# Can I deny internet access to one user in XP



## wrw0010 (Feb 18, 2005)

I have a computer on my office network on which I need to deny internet access to my office staff. Normally, this would be a simple matter in XP pro except that the computer is on FAT32 file system. Because of this, most of the security functions I need are unavailable. I run a Veterinary software that requires Fat32 or I would just convert to NTFS. Is there a way to eliminate access for the office staff user account without third party software? Is there freeware that will do this? I have Norton System Works 2005. Is there a feature in it that will restrict access?


----------



## wrw0010 (Feb 18, 2005)

My entire office staff is two receptionists. There is no need for them to go online. I really do need a little advise here. This site used to be helpful but lately every response is just trite and contrary.


----------



## dvk01 (Dec 14, 2002)

unfortunately using FAt32 as a file system almost all of teh security settings in XP are disabled, that is why NTFS is preferable 

You should though be able to create user accountsa nd each user account can have restrictions palced on it. It's a lot easier with XP pro though than XP home so which version are you using


----------



## dvk01 (Dec 14, 2002)

The easiest way would be to remove all shortcuts to browsers & email from desktop & start menu 

and that way unlss they use windows explorer to navigate to the folder & click on the .exe to run the browser they won't get access to the net


----------



## wrw0010 (Feb 18, 2005)

Thank you for you help.

I am using XP pro. I have already tried removing the shortcuts and even made the internet explorer folder into a hidden one. I then made sure the show hidden files option was turned off. After all this, I realized that my estimation of their computer skills was much lower than the reality. I may just convert the disk and partition off the veterinary software in Fat32. I am concerned about Convert.exe and wonder if there is any danger I will lose my data in the process. I have Partition magic that I use for my home comp and it seems to work well. 
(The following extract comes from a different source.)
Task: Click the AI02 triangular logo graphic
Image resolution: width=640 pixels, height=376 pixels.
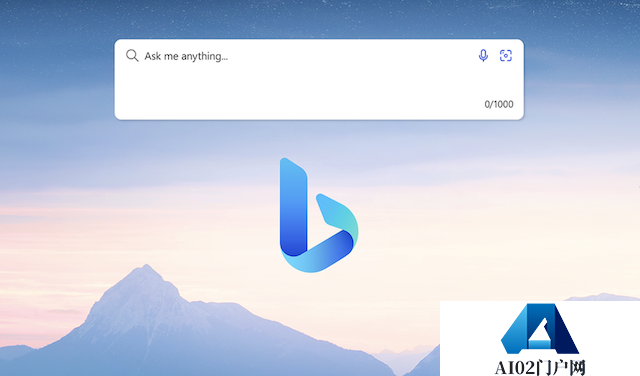Action: (540, 329)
You mentioned that it was easier to do in XP Pro. Is it possible to do through the administrative services? If so, what are the steps?


----------



## dvk01 (Dec 14, 2002)

I don't use pro but it should be in the gpedit.msc

http://support.microsoft.com/default.aspx?scid=kb;en-us;310791&FR=1&PA=1&SD=HSCH


----------



## dvk01 (Dec 14, 2002)

you have to make sure that they have not got admin accounts otherwise they can override that


----------



## dvk01 (Dec 14, 2002)

However the problem with trying to disable IE in XP is taht a lot of other programs stop working but I'm sure there is a setting in there to stop IE accessing the net 

otherwise if you have a router or firewal use the firewall settings to prohibit IE from the net & password that


----------



## wdm2291 (Nov 5, 2004)

Another possibility is filtering software (like bsafeonline.com) and/or some kind of monitoring software (looxie, I think is one, something like that). Also, can you password out your internet access? (so that you'd have to put in a password to get online? (this might be harder if you have an always-on connection than if you have dial-up).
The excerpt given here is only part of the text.